• [The problem] Which lines of the entries below run from the one holding "PHP (831, 528)" to the one holding "2013年7月(4) (780, 1620)", inclusive? Set down exactly those lines and no others.

Provided entries Block Start

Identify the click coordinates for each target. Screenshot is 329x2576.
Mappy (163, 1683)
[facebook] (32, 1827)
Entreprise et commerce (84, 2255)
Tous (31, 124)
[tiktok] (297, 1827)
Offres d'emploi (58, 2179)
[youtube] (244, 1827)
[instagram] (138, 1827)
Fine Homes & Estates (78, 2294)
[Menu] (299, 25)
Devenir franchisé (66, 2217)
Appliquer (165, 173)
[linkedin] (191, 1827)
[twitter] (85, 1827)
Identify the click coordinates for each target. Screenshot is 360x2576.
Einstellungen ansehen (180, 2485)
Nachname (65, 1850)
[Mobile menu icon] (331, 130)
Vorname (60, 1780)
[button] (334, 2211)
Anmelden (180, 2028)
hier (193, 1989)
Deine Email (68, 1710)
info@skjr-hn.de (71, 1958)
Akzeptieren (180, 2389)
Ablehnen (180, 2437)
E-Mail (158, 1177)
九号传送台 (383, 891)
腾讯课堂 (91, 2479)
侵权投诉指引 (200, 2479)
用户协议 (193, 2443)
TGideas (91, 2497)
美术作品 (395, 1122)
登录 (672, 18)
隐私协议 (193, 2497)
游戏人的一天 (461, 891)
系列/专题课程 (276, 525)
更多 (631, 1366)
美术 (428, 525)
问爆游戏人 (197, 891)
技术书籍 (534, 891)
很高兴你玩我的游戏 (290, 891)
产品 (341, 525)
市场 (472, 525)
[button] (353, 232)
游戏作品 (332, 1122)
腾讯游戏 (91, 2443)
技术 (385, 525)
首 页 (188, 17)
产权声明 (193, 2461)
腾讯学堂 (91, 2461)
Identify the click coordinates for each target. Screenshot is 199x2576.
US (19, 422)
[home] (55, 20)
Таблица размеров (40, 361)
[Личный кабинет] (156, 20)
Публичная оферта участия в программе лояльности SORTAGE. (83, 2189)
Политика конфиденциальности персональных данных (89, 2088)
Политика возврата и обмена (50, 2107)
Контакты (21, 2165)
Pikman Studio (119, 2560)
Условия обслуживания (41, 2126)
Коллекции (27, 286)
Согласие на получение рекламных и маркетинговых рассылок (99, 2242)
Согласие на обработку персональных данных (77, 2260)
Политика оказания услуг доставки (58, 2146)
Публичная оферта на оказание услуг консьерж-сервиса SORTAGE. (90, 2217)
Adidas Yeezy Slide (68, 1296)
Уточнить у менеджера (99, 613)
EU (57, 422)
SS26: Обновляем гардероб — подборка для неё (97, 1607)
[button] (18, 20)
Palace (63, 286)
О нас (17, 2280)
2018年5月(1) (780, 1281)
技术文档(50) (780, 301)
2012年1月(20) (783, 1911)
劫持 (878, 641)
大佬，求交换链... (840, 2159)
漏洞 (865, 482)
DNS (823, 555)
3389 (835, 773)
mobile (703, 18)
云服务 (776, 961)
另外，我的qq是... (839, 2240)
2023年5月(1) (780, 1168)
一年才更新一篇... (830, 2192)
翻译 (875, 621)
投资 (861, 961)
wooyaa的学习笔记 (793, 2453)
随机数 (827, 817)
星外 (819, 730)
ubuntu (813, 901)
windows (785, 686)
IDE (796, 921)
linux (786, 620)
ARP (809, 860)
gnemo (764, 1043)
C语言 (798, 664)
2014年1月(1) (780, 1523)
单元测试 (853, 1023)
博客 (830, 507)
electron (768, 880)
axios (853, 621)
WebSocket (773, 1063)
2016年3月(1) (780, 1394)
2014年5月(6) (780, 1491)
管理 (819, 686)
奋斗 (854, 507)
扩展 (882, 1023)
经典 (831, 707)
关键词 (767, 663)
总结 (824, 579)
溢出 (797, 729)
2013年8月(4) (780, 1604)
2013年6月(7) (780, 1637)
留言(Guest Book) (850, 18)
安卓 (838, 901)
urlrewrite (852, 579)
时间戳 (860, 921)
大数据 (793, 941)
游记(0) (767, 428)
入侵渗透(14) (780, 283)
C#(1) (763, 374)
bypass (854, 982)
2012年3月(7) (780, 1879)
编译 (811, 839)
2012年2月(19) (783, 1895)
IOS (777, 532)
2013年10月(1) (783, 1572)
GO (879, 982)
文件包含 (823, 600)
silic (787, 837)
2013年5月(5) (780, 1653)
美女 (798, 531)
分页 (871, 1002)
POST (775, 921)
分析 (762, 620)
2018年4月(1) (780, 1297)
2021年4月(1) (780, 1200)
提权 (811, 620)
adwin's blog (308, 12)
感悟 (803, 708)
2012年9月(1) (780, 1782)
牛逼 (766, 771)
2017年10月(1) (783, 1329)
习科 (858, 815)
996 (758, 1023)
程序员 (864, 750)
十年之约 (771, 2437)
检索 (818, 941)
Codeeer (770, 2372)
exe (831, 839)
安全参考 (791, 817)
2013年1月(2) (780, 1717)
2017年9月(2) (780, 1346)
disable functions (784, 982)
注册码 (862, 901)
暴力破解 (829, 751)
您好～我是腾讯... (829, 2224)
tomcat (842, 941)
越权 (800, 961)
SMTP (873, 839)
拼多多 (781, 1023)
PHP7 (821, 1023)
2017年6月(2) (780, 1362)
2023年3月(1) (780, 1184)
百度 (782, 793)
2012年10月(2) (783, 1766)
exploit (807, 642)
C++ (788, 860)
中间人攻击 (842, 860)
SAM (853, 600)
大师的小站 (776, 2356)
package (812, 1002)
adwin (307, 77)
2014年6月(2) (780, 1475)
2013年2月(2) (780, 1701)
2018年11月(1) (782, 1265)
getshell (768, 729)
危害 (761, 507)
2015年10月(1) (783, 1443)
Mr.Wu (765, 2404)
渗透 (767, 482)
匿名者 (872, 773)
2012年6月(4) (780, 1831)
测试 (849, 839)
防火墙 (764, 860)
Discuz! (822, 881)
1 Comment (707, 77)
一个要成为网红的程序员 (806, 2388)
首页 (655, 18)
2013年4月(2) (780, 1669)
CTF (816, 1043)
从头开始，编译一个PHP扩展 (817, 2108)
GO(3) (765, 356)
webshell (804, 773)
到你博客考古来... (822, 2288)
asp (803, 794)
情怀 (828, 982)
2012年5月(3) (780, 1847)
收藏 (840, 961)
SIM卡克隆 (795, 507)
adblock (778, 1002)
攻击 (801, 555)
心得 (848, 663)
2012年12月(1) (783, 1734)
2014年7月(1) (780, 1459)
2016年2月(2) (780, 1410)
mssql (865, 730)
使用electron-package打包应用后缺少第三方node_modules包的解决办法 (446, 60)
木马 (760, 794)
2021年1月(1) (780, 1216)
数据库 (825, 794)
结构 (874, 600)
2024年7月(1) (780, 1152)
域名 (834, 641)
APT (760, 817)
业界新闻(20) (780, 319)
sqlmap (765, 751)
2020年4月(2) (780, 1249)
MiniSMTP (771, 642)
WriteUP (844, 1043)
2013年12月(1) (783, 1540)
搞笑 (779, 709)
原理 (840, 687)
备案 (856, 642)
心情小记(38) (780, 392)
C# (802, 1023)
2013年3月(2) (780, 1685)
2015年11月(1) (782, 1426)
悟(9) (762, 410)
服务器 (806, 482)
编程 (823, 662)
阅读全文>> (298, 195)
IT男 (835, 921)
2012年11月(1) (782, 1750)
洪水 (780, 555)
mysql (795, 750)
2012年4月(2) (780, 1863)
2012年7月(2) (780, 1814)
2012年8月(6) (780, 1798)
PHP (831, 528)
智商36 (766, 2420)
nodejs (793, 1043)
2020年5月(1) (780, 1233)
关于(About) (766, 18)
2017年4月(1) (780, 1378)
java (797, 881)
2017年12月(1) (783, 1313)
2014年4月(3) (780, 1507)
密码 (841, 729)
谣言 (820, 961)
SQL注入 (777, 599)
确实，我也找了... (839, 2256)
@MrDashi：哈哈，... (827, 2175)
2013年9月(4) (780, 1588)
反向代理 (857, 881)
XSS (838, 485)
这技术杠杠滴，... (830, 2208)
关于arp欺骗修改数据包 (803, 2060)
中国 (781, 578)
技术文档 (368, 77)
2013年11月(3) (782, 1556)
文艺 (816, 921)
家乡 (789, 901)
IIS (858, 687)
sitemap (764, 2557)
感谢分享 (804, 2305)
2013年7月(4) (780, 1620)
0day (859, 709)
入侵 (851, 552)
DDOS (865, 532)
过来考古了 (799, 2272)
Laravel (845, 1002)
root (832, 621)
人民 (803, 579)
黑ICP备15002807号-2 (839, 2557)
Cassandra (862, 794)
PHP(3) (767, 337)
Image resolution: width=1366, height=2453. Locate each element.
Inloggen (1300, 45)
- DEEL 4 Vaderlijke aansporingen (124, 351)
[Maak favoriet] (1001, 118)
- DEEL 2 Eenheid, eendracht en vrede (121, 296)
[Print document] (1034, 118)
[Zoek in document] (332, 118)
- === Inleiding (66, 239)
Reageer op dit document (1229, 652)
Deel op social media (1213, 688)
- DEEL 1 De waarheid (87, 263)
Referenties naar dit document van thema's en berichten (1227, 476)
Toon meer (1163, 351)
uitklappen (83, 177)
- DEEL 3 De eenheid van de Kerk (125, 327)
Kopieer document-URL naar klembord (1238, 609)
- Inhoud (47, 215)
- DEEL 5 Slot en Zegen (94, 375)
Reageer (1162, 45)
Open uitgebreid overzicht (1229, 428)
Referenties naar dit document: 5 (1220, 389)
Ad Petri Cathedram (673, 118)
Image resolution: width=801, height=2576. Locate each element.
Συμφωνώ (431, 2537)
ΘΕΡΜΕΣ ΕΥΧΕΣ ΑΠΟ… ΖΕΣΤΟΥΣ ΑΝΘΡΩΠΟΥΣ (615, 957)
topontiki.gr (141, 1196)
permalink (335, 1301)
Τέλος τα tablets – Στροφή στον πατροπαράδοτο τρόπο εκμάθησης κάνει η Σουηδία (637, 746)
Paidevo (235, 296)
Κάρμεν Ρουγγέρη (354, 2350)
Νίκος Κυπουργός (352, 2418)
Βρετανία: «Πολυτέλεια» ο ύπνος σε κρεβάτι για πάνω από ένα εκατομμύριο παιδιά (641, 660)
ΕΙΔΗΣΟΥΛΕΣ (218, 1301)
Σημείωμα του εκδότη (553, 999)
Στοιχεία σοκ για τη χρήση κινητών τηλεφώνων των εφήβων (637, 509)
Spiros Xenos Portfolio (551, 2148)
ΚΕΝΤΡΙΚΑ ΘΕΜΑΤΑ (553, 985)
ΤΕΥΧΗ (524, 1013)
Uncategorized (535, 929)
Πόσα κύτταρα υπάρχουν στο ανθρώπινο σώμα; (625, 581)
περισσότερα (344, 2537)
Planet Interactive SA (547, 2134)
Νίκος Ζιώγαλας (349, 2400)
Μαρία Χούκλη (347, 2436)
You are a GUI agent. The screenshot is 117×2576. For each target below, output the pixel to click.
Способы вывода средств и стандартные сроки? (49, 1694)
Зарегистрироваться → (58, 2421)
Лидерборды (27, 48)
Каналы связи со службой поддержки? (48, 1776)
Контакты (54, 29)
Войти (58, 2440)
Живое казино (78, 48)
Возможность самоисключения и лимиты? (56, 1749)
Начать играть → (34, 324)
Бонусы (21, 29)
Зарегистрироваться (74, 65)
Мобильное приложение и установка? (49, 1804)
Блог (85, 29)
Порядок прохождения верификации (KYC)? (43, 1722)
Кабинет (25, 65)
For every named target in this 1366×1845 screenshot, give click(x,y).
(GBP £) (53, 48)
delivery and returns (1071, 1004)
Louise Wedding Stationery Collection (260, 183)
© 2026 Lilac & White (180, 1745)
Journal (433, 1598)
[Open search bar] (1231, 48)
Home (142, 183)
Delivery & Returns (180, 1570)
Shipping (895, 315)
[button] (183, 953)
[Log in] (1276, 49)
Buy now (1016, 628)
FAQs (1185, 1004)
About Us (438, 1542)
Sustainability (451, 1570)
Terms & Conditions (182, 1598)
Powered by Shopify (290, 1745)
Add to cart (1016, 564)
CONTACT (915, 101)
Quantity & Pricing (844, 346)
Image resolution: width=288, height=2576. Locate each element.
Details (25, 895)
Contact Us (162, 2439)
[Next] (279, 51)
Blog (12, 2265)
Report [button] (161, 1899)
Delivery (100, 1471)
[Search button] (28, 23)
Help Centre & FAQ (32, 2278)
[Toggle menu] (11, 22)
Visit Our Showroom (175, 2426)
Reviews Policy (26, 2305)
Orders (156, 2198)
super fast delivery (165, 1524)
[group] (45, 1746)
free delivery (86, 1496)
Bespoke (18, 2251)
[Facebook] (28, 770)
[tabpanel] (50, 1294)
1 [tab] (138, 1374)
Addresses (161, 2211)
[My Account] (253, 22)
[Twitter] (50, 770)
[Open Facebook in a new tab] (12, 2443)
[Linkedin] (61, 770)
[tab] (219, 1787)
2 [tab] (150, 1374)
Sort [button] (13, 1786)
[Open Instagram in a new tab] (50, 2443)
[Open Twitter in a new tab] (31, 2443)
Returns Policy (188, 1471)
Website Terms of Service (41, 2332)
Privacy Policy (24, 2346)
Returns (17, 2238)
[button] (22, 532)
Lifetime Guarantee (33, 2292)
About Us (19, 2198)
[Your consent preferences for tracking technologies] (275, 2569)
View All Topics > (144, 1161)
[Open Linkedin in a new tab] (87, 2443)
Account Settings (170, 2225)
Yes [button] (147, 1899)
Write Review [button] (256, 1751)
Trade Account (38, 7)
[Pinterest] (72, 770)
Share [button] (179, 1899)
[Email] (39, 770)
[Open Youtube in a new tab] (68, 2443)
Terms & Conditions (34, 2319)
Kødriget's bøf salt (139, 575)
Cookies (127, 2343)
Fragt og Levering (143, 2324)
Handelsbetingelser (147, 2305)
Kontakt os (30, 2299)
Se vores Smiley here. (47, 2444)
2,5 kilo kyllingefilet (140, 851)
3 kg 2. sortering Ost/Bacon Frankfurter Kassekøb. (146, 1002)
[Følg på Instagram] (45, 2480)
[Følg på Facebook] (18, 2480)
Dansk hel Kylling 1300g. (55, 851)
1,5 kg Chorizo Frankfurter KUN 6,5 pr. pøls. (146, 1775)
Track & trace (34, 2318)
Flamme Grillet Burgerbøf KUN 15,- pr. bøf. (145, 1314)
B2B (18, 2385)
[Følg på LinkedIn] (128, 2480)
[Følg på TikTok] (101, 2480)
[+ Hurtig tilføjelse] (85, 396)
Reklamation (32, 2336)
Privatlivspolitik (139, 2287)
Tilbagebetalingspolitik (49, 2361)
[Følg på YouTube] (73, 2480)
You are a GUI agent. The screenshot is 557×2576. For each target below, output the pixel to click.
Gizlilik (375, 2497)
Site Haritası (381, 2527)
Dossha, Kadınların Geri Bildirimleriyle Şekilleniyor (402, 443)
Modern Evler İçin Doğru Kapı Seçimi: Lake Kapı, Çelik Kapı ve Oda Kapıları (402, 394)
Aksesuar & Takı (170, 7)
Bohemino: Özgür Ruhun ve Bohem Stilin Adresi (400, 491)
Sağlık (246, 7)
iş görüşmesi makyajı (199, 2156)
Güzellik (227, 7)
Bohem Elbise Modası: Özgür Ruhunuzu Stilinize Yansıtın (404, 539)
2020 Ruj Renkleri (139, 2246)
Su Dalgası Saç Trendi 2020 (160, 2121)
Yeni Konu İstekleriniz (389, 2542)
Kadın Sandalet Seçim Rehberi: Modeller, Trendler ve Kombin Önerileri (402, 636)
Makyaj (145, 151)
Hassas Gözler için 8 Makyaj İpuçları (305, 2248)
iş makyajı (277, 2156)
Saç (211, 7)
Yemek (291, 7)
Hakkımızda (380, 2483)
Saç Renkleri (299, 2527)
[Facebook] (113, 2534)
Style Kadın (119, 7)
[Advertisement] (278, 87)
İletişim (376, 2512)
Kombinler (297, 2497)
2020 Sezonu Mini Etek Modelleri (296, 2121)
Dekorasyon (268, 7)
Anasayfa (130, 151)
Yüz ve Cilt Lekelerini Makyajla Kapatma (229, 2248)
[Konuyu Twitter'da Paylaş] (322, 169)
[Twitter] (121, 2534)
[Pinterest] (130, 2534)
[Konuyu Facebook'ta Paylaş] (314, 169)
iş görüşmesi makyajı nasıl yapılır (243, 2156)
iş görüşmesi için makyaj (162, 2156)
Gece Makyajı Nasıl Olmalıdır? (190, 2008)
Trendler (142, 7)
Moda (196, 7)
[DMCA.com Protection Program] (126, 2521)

Provided entries Block End

• [Response area]
PHP (831, 528)
智商36 (766, 2420)
nodejs (793, 1043)
2020年5月(1) (780, 1233)
关于(About) (766, 18)
2017年4月(1) (780, 1378)
java (797, 881)
2017年12月(1) (783, 1313)
2014年4月(3) (780, 1507)
密码 (841, 729)
谣言 (820, 961)
SQL注入 (777, 599)
确实，我也找了... (839, 2256)
@MrDashi：哈哈，... (827, 2175)
2013年9月(4) (780, 1588)
反向代理 (857, 881)
XSS (838, 485)
这技术杠杠滴，... (830, 2208)
关于arp欺骗修改数据包 (803, 2060)
中国 (781, 578)
技术文档 (368, 77)
2013年11月(3) (782, 1556)
文艺 (816, 921)
家乡 (789, 901)
IIS (858, 687)
sitemap (764, 2557)
感谢分享 (804, 2305)
2013年7月(4) (780, 1620)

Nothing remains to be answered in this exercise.